— Aim of the exercise —
Show me each line of the listing below where the word "will" appears.
"""
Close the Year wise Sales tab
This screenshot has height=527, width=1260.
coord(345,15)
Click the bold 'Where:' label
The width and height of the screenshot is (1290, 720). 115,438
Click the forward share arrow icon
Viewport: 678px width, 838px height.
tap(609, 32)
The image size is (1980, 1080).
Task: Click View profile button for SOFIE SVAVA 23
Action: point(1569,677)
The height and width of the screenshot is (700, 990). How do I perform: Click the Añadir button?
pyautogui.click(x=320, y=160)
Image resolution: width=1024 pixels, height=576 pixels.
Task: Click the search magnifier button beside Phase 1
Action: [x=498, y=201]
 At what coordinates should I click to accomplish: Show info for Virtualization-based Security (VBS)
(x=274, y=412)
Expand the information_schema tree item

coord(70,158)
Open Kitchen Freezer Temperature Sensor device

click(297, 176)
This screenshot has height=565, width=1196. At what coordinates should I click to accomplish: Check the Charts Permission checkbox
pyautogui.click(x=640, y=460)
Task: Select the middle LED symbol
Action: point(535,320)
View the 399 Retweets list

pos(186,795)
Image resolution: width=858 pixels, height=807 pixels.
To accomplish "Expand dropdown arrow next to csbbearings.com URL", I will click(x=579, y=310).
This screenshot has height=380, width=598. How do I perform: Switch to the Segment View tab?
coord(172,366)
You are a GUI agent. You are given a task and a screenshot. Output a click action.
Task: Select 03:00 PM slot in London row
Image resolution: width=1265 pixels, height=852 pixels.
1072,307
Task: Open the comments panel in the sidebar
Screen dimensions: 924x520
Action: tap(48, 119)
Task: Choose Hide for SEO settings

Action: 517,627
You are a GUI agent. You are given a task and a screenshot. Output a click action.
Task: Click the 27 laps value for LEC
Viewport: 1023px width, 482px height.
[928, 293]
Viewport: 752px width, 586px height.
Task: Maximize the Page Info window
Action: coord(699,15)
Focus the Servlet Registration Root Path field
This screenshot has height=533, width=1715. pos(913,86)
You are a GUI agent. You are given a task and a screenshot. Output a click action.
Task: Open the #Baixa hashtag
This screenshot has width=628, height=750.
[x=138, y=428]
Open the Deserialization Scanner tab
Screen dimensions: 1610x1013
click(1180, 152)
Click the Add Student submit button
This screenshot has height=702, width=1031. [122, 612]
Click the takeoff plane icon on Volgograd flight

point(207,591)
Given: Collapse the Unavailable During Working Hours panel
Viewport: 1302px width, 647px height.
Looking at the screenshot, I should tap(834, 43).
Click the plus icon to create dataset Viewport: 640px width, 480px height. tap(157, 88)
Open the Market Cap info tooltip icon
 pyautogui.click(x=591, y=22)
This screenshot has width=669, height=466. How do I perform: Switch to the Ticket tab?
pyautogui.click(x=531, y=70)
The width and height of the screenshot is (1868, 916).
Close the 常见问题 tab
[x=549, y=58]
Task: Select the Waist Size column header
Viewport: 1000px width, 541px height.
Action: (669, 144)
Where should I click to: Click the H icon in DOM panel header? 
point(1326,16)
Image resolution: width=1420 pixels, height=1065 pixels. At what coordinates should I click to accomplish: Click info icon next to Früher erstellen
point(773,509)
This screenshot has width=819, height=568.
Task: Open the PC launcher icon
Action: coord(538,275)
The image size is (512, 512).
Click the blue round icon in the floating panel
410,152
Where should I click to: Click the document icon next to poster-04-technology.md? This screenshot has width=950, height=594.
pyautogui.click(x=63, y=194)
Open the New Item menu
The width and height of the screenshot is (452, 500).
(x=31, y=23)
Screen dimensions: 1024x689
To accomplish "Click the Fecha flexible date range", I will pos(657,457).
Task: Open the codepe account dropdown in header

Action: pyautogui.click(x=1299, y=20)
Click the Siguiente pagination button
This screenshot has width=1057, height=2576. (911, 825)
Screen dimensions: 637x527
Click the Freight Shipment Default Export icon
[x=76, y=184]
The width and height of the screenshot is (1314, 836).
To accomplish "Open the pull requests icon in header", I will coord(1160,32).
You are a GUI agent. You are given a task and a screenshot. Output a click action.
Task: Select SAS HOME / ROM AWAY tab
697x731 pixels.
"""
— Answer below —
To accomplish "Expand dropdown arrow next to csbbearings.com URL", I will click(x=579, y=310).
To accomplish "Click the Fecha flexible date range", I will pos(657,457).
To accomplish "Open the pull requests icon in header", I will coord(1160,32).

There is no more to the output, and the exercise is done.